Para uns Anjo, para outros pior que Belzebú


Fugiram-me duas velas de casa. Tinha-as em cima da mesa de jantar, cada qual no seu castiçal, e desapareceram sem deixar pingo de cera nem de remorso. Corri atrás delas rua fora, mas no primeiro cruzamento virou uma para cada lado. As danadas. Voltei para casa de mãos a abanar.

Coloquei um anúncio no Encontra-me. Entre cães e gatos desaparecidos, lá estavam as minhas velas. Ambas brancas e simples, uma acesa e outra apagada. Ofereci alvíssaras a quem mas trouxesse de boa saúde e ainda por derreter.

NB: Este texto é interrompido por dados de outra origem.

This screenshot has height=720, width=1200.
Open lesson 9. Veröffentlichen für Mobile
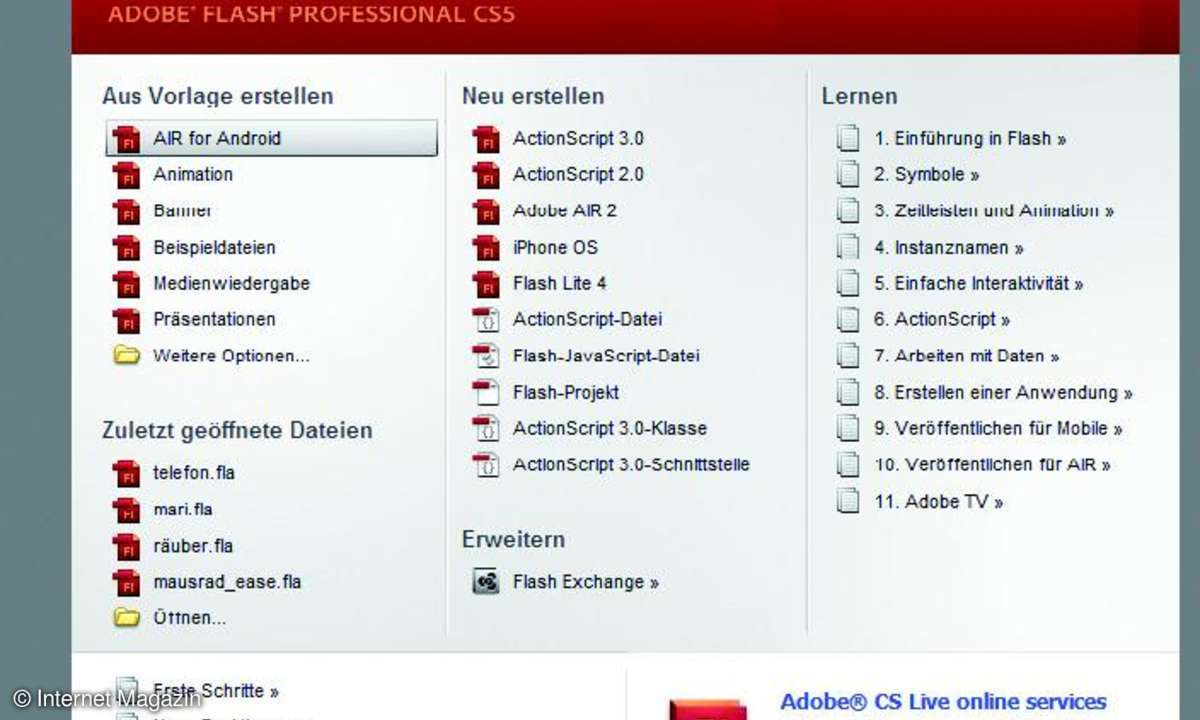click(997, 428)
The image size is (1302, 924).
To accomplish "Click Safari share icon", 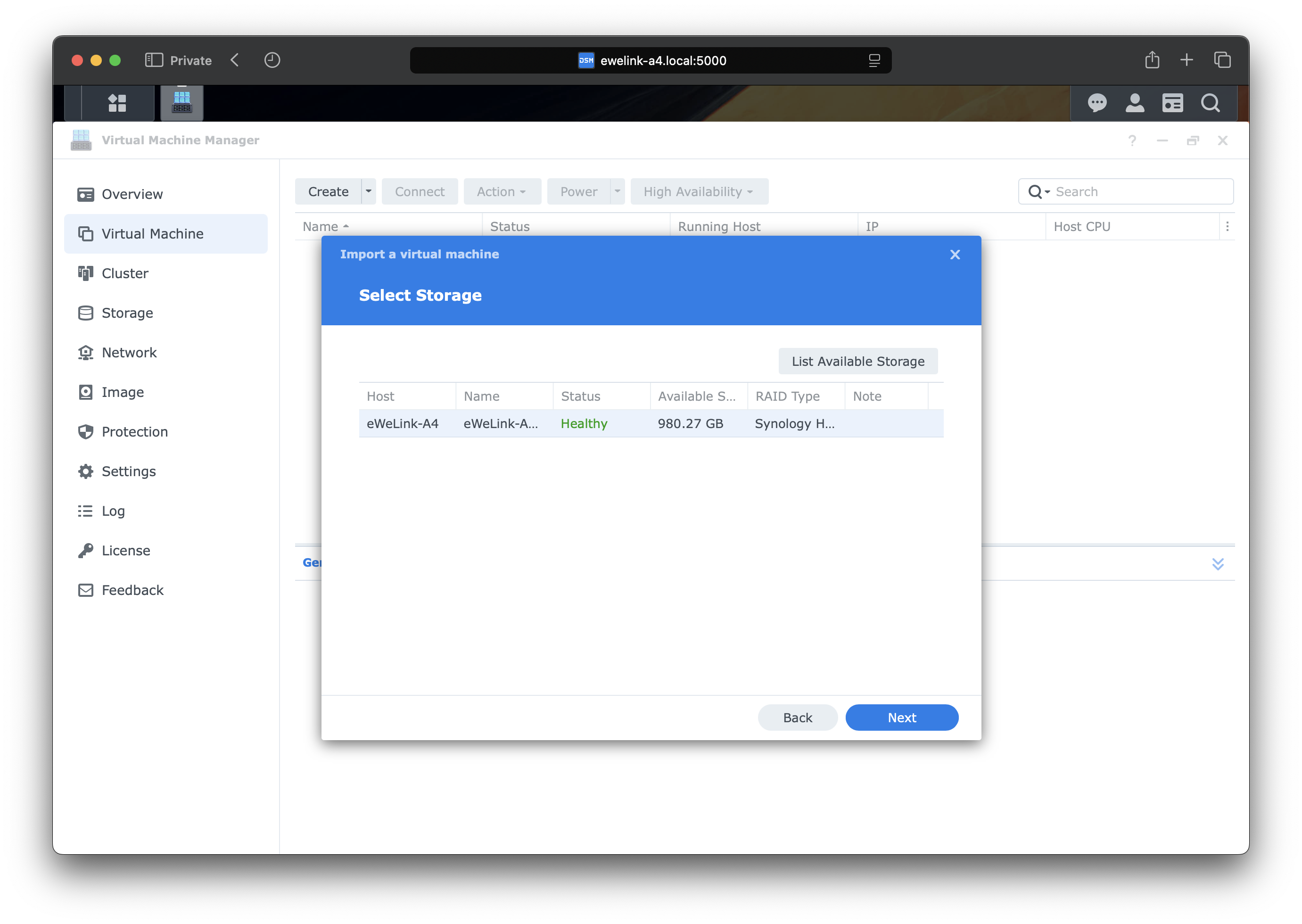I will 1152,60.
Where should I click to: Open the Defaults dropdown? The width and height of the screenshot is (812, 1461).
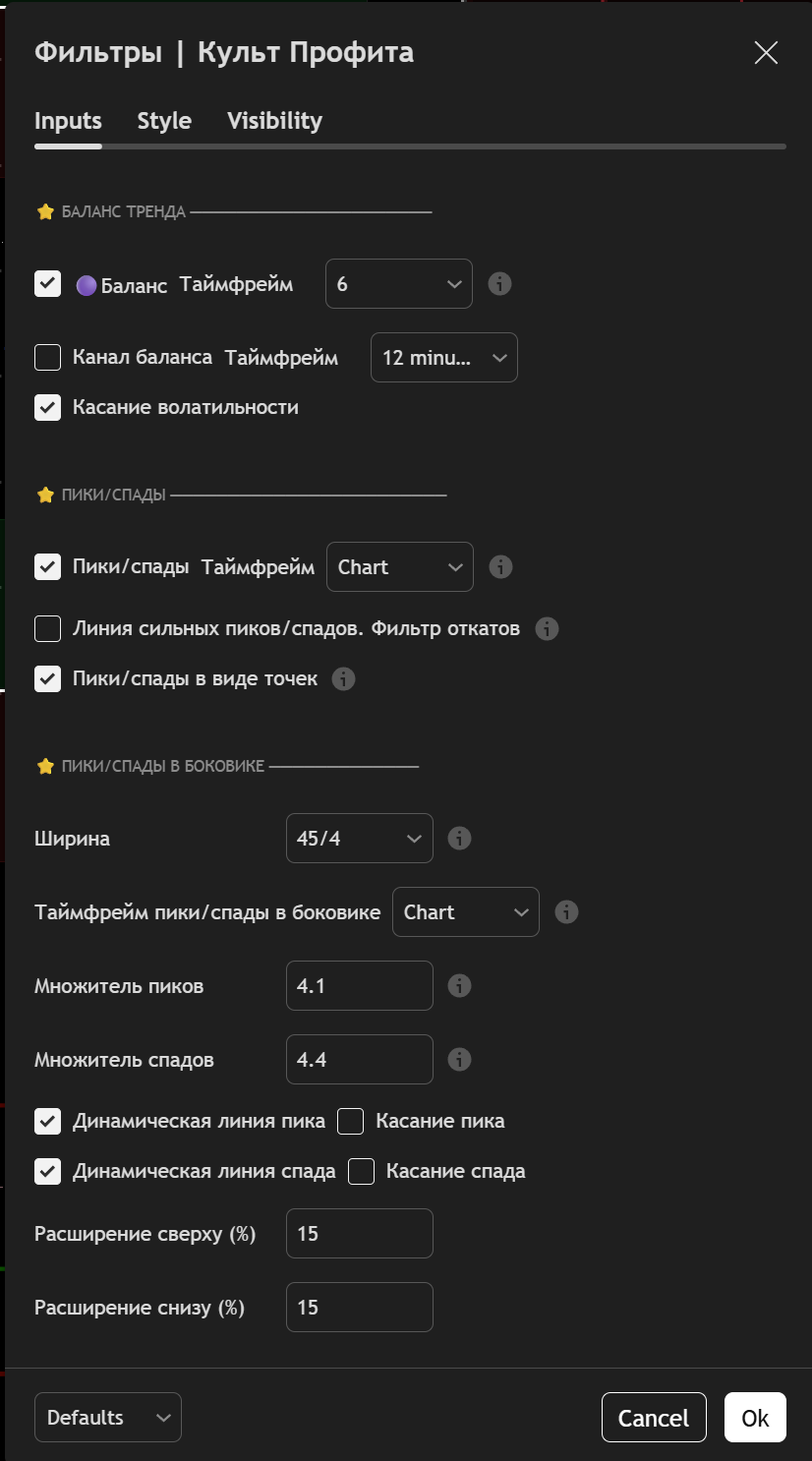point(108,1418)
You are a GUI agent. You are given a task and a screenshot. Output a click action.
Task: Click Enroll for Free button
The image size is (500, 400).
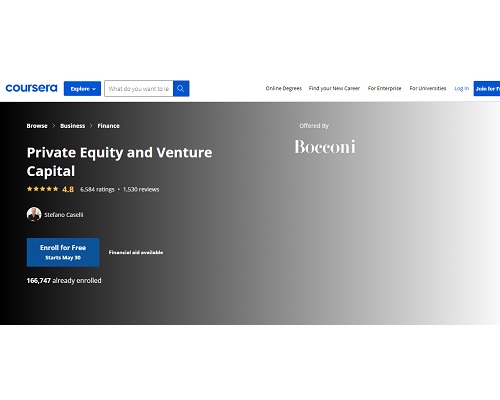click(63, 252)

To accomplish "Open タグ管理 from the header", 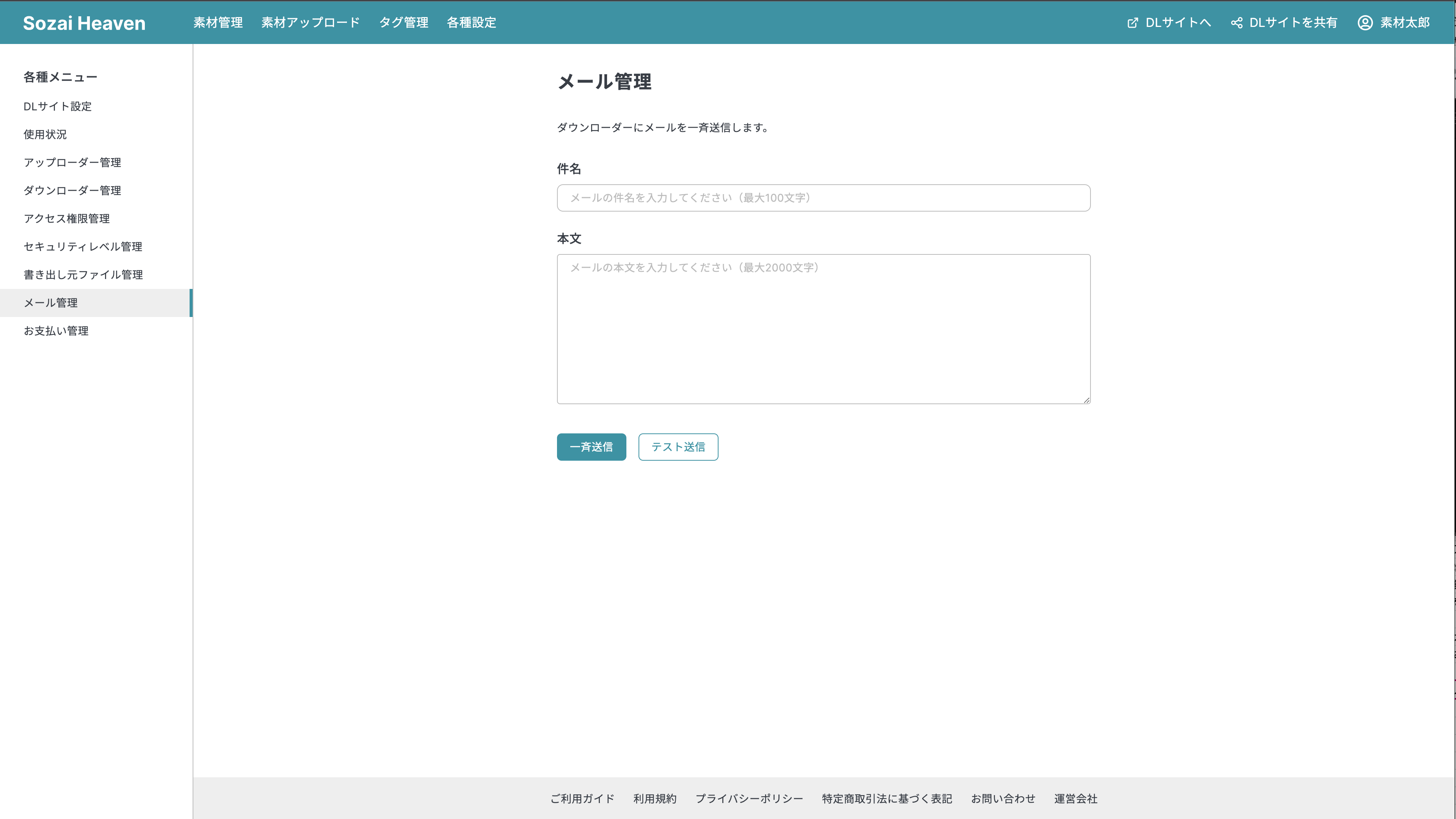I will point(403,23).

Estas são velas especiais, têm de compreender. Velas que falam, que pensam, que têm opiniões e caprichos. Andaram desaparecidas durante vários dias e noites até finalmente dar com elas estafadas, caídas à porta de casa. A vizinha da frente levantou uma sobrancelha julgando que se tratasse de alguma reles feitiçaria, mas expliquei-lhe que “não, vizinha, isto são só as velhacas das minhas velas que me tinham fugido.”

Entraram de pavio tombado para a frente, receosas do ralhete que iriam levar. Encaixaram-se muito direitas e compenetradas nos castiçais enquanto viam puxar de uma cadeira para ouvir o que tinham a contar sobre a inusitada evasão.

Começou a acesa a falar. Vinha maravilhada. Por todas as ruas onde tinha passado, encontrou luz: reflectida nas montras das lojas, a cintilar nas paragens de autocarro, nos carros que circulavam na estrada; a dançar nos olhos das pessoas que cruzaram o seu caminho. Jamais imaginaria que houvesse tanta beleza no mundo, suspirava encantada.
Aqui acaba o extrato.